Mark Mullan retires
Mark Mullan has had more than thirty fights spread over a fifteen-year career. In that time, he has trained in the Netherlands at the toughest gym in the world and fought in Europe, Asia and Australia. The time has come to hang up the gloves and he intended to go out with a bang when he took on old rival Simon Coutsouvelis this Friday night.
How many fights have you had now, Mark? I have had a total of thirty-five fights now in K1, Kickboxing and Muay Thai.
Which titles have you held?
State Amateur Victorian Boxing Title, Professional State Title in Kickboxing, South Pacific Title in Kickboxing and an Australian K1 Title. This upcoming fight will be for the Commonwealth K1 title.
How long have you been fighting?
I had my first Muay Thai fight when I was 16 years old in Sidyodtong stadium, Pattaya in Thailand. That opened up my career and my love for Kickboxing and Muay Thai. I have now been fighting for 17 years.
What was it like to fight in Thailand?
It was a brand new stadium; I was the first farang to fight there. I was with Daniel ‘The Rock’ Dawson – he did my corner. I was not very keen on school back then and saved some money up and wanted to go to Thailand.
He was a Thai opponent; I was just there for training at the ISS camp. The opportunity came up and [Daniel] said, ‘You can do this!’ So I decided to take it.
It went two rounds. I dropped him in the first round, but it wasn’t enough to finish him.
In the second he caught me with a knee to the ribs which winded me and I didn’t make the eight count.
I was very nervous, but [afterwards], I had the bug. I was boxing training at Fitzroy Stars at the time with Bobby Scrivano and then decided to move to Muay Thai and kickboxing. I got a job at the Underworld Gym [in the Banana Alley Vaults] and was introduced to Paul Fyfield, my current trainer.
You trained in Holland at Golden Glory for a while.

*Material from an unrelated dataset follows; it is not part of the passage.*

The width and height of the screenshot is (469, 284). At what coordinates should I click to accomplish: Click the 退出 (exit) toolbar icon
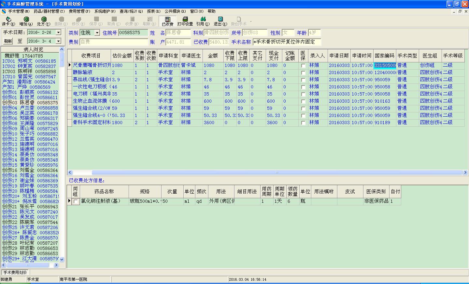pos(220,19)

How did it change your approach to fighting?
The Dutch emphasized a lot of partner work and sparring [with] less bag work, which meant that we would focus on a lot of reaction times and reflexes – a heavy bag doesn’t hit you back.

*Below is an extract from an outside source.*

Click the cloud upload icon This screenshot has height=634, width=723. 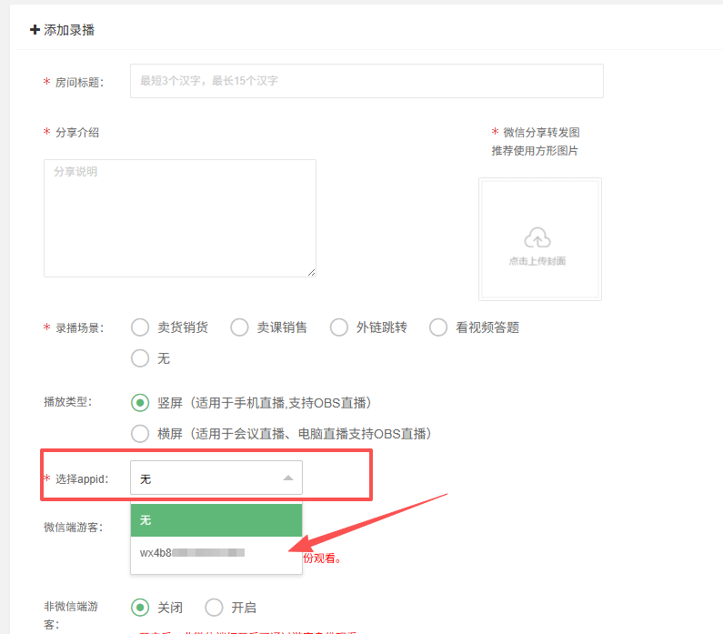pos(537,237)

Most of my training was done under the legendary Fred Royers who was affiliated with Golden Glory and owned Kickboxing Armhem. Fred trained under Jan Plus who was trainer of Peter Aerts and Ernesto Hoost and many other amazing fighters.
While training there, I learned that the [standard of] competition in Holland is a lot higher than in Australia so I had to push myself to ensure that I was up to the Dutch standards and styles of fighting.

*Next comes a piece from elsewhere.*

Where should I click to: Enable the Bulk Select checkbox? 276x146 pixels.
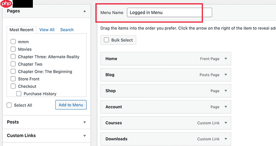click(106, 40)
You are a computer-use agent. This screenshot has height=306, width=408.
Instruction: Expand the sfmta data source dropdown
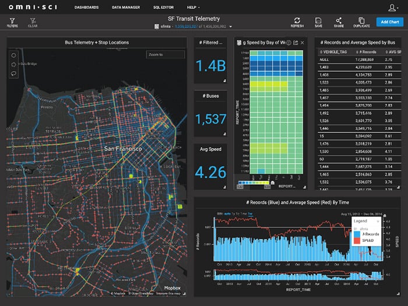(x=230, y=27)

Did you fight overseas? How was the experience?
I have fought in Hong Kong, Thailand and the Netherlands. The best part of being able to travel overseas to fight was meeting great friends and learning different training techniques all over the world.
One of the best experiences was to meet and spend time with Ramon Dekkers before he passed away. It was like meeting the Mike Tyson of the Muay Thai world.
Why Simon Coutsouvelis for your retirement fight? Is it true you guys have a bit of history? How did the last fight end?
I’ve now fought Simon on three occasions; he beat me [by] split decision both times. Both were very close fights. Simon has a style of fighting which is awkward for me and challenges me to have a much higher work rate.
When I retired last year in April, I met up with James [Roesler] to chase up some old fight material. He then mentioned to me that Simon was having his retirement fight and he asked if I would be interested. I then spoke to my trainer Paul Fyfield to see if we could take the fight. Paul gave me the green light and here we are.
How did it go?
He beat me fair and square – again!
What are you going to do with yourself after you retire?
I have some goals ahead of me which I will be focusing on to help the community to become healthier and fitter. With my experience of fighting and learning from a variety of trainers, I will be looking towards expanding my business, ‘STRIKEFIT’ and using the knowledge I have gained to teach others. Health, Fitness and Self Defense are my main priorities.
Just because you are a good fighter that doesn’t mean that you are a good trainer. I am fortunate that I have been able to learn from the very best and the most humble, Paul Fyfield.
His support, along with Christian Ennor and Brendan Pardy has given me the support to [get me] where I am today.
Retirement is going to be a win/win situation for me. I’m looking forward to the next chapter in my life. I’m also considering having an MMA fight.